[[ LISTED ENTRIES, beginning ]]

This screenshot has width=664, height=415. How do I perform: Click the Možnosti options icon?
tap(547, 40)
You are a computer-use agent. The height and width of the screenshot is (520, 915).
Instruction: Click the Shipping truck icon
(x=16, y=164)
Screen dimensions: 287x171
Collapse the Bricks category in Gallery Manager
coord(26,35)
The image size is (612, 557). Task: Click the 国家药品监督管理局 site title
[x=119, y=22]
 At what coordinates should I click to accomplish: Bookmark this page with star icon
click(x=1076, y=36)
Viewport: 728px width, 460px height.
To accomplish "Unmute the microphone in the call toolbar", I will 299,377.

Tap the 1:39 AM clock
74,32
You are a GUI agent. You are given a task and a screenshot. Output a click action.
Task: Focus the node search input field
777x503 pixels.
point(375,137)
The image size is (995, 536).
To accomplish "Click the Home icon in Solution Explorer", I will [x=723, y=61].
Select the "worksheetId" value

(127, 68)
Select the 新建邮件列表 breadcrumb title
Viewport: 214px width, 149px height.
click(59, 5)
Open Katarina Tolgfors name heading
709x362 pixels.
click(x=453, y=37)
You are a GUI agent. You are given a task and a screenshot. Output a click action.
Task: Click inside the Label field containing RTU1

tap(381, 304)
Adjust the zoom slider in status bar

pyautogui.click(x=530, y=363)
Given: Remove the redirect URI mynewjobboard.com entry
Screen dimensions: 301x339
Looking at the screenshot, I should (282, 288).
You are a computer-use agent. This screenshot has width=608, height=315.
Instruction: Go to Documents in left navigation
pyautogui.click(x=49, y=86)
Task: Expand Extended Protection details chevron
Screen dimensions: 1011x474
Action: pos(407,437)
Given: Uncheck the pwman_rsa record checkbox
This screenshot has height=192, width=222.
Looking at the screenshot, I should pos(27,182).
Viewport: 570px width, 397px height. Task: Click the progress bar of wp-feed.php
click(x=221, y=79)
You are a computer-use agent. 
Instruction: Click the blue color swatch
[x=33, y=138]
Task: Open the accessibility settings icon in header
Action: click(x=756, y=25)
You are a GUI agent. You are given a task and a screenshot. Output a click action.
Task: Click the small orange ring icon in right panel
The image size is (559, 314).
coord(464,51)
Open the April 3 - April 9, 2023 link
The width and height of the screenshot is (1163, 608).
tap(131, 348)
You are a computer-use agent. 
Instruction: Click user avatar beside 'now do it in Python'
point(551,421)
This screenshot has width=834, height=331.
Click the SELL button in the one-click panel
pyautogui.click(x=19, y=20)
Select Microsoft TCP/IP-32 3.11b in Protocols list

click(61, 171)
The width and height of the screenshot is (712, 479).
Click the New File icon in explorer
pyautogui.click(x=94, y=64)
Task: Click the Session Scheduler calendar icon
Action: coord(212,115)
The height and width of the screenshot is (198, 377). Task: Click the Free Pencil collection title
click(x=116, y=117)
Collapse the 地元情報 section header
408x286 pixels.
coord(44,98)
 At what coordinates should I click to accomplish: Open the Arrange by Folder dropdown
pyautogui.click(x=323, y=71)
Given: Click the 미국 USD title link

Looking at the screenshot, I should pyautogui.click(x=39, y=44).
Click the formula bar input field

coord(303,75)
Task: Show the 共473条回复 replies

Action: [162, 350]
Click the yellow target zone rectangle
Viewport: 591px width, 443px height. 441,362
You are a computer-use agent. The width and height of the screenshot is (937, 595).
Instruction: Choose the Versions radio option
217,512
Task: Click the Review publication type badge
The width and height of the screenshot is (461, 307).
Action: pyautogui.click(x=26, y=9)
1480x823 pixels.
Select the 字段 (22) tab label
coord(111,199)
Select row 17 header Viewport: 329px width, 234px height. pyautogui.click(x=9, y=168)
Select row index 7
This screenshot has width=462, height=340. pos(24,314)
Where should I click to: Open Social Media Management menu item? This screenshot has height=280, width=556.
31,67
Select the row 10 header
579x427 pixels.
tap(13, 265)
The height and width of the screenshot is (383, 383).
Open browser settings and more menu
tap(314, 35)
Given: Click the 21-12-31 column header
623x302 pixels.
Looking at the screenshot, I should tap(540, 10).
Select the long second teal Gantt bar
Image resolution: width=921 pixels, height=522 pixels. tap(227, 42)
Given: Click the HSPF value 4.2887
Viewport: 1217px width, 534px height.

[[ LISTED ENTRIES, end ]]

# [WHAT IS EXPECTED]
Lines from the one containing "Given: Click the HSPF value 4.2887" through the final line of the entries above are to be output exactly; omit all others.

# [WORKED SOLUTION]
Given: Click the HSPF value 4.2887
Viewport: 1217px width, 534px height.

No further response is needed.